>> START Supplied entries

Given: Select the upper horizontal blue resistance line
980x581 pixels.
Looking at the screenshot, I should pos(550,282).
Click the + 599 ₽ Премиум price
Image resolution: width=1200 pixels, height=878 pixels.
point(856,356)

>> END Supplied entries

Your task
Reproduce every one of the rows above verbatim, keeping each character, space, and line break unchanged.

Exercise answer
Given: Select the upper horizontal blue resistance line
980x581 pixels.
Looking at the screenshot, I should pos(550,282).
Click the + 599 ₽ Премиум price
Image resolution: width=1200 pixels, height=878 pixels.
point(856,356)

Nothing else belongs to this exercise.